Life is a boxcar, so say the poems in Slack Action, a new book by Jeffrey Donaldson. Jon Paul Fiorentino Needs Improvement, which is the title of his latest collection of poems, and they include a misread grade-six report card. And from class to class, we arrive at Class Acts by Katerina Fretwell, which confronts the historical class/caste system in the West. 

Her Red Hair Rises

Catherine Graham's fifth collection is Her Red Hair Rises With the Wings of Insects, whose poems pay homage to poets PK Page and Dorothy Molloy. The Lost Letters by Catherine Greenwood centres around a sequence of poems based on the story of Heloise and Abelard. And Jennica Harper's third collection is Wood, which includes her Sally Draper Poems

Poet/Novelist Lydia Kwa's latest is sinuous. JonArno Lawson's approach in Enjoy It While It Hurts is compared to Edward Gorey, Shel Silverstein and Hilaire Belloc. And On Butterfly Wings by Sonia Lamontagne, which won the 2012 Trillium Award for Frensh Poetry, appears in English translation by Howard Scott.

Correspondences is a unique collaboration between Anne Michaels and Bernice Eisenstein. The award for Best Title goes to Alexandra Oliver for Meeting the Tormenters in Safeway. And David O'Meara, whose prizes include twice winning the Archibald Lampman award, releases a new collection, A Pretty Sight

Robert Priest's Previously Feared Darkness picks up where he left off with Reading the Bible Backwards. Another most-intriguing title is Robin Richardson's Knife Throwing Through Self-Hypnosis. And award-winning poet Sandra Ridley's new book is The Counting House, "akin to a bookkeeper's accounting of... the pageantry and pedantry of courtly affection gone awry."  

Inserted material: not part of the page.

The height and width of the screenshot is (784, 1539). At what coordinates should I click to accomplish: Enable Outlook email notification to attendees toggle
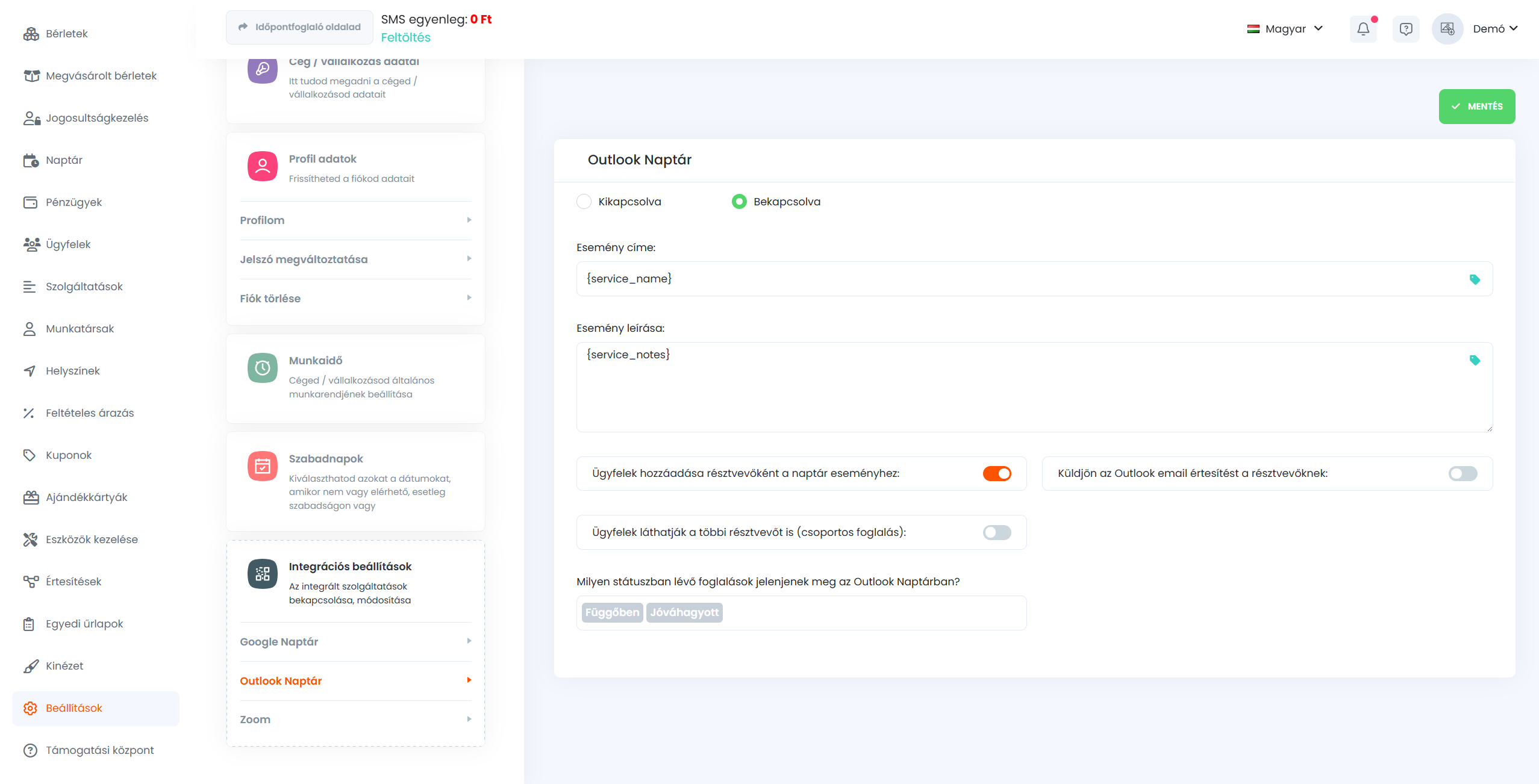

Our Days in Vaudeville is a collaboration between Stuart Ross, Leigh Nash and Alice Burdick. Light is the long-awaited third collection by Souvankham Thammavongsa. Wild Rice Dreams by Vera Wabegijig is a anthology of poems from Anishinaabe perspectives. And I write these words/ J'écris ces mots by Lélia Young, translated by Christine Tipper, is a collection of poems from the perspective of a Tunisian-Canadian woman in Toronto.